## WHAT YOU WILL DO
Extract exactly those lines that lie between the start of the material and the line with "The width and height of the screenshot is (1131, 643).", including both boundary lines and no others.
─── RECORDS FOR THIS EXERCISE
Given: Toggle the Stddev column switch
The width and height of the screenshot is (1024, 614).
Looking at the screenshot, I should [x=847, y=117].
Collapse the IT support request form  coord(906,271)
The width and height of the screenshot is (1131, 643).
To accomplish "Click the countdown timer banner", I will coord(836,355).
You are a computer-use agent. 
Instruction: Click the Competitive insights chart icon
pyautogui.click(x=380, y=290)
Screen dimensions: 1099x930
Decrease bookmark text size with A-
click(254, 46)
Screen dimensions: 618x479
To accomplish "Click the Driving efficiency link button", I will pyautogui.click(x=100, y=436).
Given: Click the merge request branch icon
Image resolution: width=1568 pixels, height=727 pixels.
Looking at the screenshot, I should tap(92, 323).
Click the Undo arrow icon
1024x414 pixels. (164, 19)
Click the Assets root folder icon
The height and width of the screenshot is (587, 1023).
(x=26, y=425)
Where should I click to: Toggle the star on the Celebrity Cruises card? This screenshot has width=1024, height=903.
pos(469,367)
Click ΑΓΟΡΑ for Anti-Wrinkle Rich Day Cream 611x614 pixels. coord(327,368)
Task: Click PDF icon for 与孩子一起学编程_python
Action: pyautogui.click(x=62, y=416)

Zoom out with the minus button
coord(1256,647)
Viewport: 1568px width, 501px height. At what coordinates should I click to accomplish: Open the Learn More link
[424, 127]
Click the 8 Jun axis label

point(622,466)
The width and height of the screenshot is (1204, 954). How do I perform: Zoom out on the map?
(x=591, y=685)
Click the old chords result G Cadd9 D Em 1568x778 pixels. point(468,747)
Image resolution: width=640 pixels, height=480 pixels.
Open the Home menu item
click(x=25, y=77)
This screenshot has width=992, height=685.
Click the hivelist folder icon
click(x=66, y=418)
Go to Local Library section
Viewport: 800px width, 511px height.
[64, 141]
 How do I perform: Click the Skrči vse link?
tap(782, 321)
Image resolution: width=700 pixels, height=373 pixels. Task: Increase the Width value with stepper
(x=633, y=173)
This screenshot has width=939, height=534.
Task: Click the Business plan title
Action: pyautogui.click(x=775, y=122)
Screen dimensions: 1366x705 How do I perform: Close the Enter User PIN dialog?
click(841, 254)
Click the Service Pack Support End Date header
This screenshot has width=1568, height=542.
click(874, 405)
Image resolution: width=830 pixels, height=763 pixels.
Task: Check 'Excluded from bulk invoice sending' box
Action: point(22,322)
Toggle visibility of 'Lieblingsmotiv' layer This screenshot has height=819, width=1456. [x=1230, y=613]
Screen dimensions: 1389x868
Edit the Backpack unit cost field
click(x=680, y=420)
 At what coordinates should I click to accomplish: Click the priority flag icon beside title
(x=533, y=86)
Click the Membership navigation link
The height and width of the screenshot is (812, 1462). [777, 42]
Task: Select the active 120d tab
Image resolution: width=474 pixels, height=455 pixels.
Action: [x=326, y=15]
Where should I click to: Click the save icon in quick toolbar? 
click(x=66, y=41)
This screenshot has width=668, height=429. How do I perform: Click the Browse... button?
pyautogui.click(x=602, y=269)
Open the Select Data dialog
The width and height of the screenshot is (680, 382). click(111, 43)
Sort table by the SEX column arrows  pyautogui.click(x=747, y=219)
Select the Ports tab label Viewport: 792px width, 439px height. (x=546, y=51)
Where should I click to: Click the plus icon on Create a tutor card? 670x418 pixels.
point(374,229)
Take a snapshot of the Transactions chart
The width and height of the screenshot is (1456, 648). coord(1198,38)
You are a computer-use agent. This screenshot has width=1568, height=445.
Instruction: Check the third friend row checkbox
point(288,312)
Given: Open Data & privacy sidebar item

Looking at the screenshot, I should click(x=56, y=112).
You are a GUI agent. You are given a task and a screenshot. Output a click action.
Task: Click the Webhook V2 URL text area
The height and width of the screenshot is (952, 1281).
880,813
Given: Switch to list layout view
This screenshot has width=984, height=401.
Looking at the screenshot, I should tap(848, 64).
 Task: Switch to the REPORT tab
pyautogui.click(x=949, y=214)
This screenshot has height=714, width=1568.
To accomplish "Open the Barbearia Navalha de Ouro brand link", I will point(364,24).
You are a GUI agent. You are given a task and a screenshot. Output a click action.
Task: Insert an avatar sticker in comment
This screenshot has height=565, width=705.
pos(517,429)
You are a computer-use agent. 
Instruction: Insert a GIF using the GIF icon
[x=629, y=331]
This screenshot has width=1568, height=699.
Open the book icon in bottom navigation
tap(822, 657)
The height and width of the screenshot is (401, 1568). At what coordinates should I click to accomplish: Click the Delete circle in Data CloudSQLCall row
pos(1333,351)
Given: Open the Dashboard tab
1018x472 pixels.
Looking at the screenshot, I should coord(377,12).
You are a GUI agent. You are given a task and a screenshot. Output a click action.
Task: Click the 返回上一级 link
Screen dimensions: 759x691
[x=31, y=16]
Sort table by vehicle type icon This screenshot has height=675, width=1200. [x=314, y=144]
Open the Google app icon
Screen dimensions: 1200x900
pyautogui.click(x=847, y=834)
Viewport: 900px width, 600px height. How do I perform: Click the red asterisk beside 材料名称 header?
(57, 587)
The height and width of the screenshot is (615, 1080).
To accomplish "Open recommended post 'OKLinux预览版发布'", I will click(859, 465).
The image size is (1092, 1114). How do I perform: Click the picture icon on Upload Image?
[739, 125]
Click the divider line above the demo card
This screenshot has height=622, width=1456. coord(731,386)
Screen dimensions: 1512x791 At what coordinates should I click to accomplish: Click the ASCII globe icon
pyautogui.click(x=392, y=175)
──────
## ANSWER SECTION
Given: Toggle the Stddev column switch
The width and height of the screenshot is (1024, 614).
Looking at the screenshot, I should [x=847, y=117].
Collapse the IT support request form  coord(906,271)
The width and height of the screenshot is (1131, 643).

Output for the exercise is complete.